The final—at least for now—book of my life that I wanted to share is one that helped to redirect the course of my education and career.  (For my first two posts about the books of my life, look here and here.)

While I’ve loved reading my whole life, I did not enjoy my English classes much of the time.  I resented having to waste my time, as I thought of it then, reading those dreary books assigned to me.  I longed for tales of adventure and conquest, and I couldn’t have cared less about the mundane inner struggles of boarding school boys or whatever it was that was thrust upon me at the time.  Maybe if Steinbeck had complicated the plight of migrant workers by adding a dragon invasion to the equation, or if Shakespeare had explored the twisted ambition of the King of Gondor, I could have found myself more in these stories.  I knew what I liked and already read voraciously; what more could English classes have to offer?

This bias against literary fiction began to unravel starting my tenth grade year and continued to erode my junior year.  But it wasn’t until my senior year in AP Literature that it was finally dislodged completely.  The book that proved its undoing was Slaughterhouse Five by Kurt Vonnegut.

Saved entries
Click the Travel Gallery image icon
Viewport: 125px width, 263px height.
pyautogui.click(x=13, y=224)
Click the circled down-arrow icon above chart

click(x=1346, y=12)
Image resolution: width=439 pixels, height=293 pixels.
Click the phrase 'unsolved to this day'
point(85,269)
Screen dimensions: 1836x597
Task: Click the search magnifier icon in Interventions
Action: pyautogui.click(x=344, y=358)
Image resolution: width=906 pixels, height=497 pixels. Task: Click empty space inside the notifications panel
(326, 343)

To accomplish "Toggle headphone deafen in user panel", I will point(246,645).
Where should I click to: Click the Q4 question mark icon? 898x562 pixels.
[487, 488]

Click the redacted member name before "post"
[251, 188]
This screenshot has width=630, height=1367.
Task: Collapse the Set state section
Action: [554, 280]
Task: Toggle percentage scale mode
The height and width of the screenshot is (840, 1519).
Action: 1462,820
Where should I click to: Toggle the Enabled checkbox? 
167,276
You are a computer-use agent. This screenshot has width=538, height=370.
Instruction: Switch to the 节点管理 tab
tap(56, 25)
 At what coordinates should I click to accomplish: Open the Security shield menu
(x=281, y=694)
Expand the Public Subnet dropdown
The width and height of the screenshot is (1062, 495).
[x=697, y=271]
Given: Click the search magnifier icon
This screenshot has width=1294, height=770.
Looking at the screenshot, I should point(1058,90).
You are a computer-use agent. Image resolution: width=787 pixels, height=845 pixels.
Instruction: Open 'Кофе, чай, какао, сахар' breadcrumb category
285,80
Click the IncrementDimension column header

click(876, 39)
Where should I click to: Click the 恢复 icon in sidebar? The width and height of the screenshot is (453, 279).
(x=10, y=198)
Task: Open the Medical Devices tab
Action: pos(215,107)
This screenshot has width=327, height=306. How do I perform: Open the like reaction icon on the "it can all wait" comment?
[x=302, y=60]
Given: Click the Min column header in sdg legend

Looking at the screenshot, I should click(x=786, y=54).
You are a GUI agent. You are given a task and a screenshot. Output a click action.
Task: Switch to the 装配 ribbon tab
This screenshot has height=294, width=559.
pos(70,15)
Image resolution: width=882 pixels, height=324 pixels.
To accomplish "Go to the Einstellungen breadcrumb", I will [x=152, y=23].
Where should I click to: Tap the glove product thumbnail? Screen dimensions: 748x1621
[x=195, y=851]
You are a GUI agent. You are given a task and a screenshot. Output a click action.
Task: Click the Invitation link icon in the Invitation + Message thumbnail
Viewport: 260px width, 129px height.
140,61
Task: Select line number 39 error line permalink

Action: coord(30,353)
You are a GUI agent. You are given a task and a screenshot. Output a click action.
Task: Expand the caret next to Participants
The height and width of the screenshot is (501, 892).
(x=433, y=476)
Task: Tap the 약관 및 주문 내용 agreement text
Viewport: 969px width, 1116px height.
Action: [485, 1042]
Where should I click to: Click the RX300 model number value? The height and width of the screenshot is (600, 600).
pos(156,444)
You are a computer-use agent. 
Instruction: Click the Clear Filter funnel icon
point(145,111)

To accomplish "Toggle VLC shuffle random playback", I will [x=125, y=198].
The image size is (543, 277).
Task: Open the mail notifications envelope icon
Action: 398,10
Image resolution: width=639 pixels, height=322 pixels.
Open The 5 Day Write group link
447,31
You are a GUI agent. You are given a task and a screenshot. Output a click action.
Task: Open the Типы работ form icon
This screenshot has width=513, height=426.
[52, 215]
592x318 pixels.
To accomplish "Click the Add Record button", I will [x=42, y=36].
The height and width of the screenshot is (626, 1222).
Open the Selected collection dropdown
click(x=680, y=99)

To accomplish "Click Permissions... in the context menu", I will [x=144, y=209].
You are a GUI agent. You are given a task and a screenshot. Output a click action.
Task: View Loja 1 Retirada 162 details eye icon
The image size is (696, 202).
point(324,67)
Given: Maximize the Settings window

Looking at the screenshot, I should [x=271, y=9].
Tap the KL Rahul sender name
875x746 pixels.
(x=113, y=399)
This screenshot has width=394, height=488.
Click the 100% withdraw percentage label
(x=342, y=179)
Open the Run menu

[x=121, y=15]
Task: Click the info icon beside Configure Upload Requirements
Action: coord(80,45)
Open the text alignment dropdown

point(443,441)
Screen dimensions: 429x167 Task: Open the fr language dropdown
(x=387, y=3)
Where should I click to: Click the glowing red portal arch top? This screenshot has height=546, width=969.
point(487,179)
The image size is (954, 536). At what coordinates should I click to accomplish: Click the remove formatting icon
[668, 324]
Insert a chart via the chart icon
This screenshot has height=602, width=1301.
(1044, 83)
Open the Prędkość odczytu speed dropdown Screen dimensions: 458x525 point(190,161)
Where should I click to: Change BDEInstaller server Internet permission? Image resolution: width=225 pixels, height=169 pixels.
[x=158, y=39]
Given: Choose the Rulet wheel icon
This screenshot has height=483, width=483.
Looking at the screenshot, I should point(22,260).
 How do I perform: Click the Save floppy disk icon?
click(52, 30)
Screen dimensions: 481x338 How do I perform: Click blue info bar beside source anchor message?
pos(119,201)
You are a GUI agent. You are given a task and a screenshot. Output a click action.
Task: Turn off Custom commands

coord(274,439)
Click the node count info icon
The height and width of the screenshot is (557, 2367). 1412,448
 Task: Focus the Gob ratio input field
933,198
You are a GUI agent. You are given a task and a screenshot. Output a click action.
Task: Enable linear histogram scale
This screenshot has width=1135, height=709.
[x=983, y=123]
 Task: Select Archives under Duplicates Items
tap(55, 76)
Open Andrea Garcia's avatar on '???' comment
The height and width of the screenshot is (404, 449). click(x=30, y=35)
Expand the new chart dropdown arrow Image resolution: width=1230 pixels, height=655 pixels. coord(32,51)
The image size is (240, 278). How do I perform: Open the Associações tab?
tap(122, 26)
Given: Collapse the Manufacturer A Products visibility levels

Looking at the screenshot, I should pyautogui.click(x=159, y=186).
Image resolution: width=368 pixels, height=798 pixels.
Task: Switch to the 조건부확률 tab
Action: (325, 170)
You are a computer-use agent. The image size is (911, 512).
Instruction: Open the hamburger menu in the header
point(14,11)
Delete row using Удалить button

# [What you will do]
1. Decide whether each statement agrees with the passage about English classes: (a) The writer enjoyed English classes most of the time. (b) The bias against literary fiction was fully dislodged in the senior year AP Literature class. (c) The book that undid the bias was by Steinbeck. Answer yes or no for each, quoting the deciding words.
2. Transcribe the passage about English classes word for word, from "This bias against" up to and including "by Kurt Vonnegut.".
3. Pick up the passage about English classes where it stops, and keep writing from its last sentence.
The items are their own material, apart from the passage about English classes.

# [Responses to the tasks]
1.
(a) No: "I did not enjoy my English classes much of the time."
(b) Yes: "But it wasn’t until my senior year in AP Literature that it was finally dislodged completely."
(c) No: "The book that proved its undoing was Slaughterhouse Five by Kurt Vonnegut."

2.
This bias against literary fiction began to unravel starting my tenth grade year and continued to erode my junior year.  But it wasn’t until my senior year in AP Literature that it was finally dislodged completely.  The book that proved its undoing was Slaughterhouse Five by Kurt Vonnegut.

3.
A blend of sci-fi and realistic fiction, the novel depicts the haphazard journey of Billy Pilgrim, who flits in an out of time as he struggles through one trauma and then another.  He is unstuck in time, as the first line of his story tells us, and so he cannot control his time travel, forcing us to jump with him.  And so we jump through his tragedies: his capture by Germans during WWII, the firebombing of Dresden, his depressed middle-aged years as an optometrist, and, of course, his abduction by aliens.  For Billy is taken to the planet Tralfamadore to live in a zoo there, and eventually is taught to view time as an expanse without end—an expanse in which each moment is always happening. 

I love this novel for its dark humor; for Vonnegut’s delightful curmudgeon of an alter ego, Kilgore Trout (whose novel summaries are hysterical); for the absurd sadness of Billy Pilgrim, a listless plaything of enormous forces.  But most of all I love the novel for how richly it rewards close reading.  At first, I accepted his tales of aliens and time travel, but by the end I realized that these fantasies were merely the concoction of his PTSD-affected mind.  Unable to cope with his trauma, he creates a new philosophy of time, one that allows him to accept tragedies such as the war because everyone who died is still alive in another moment, and always will be.  I hadn’t had to delve that deeply into a text before, but in doing so I felt the forceful call of literature on my life.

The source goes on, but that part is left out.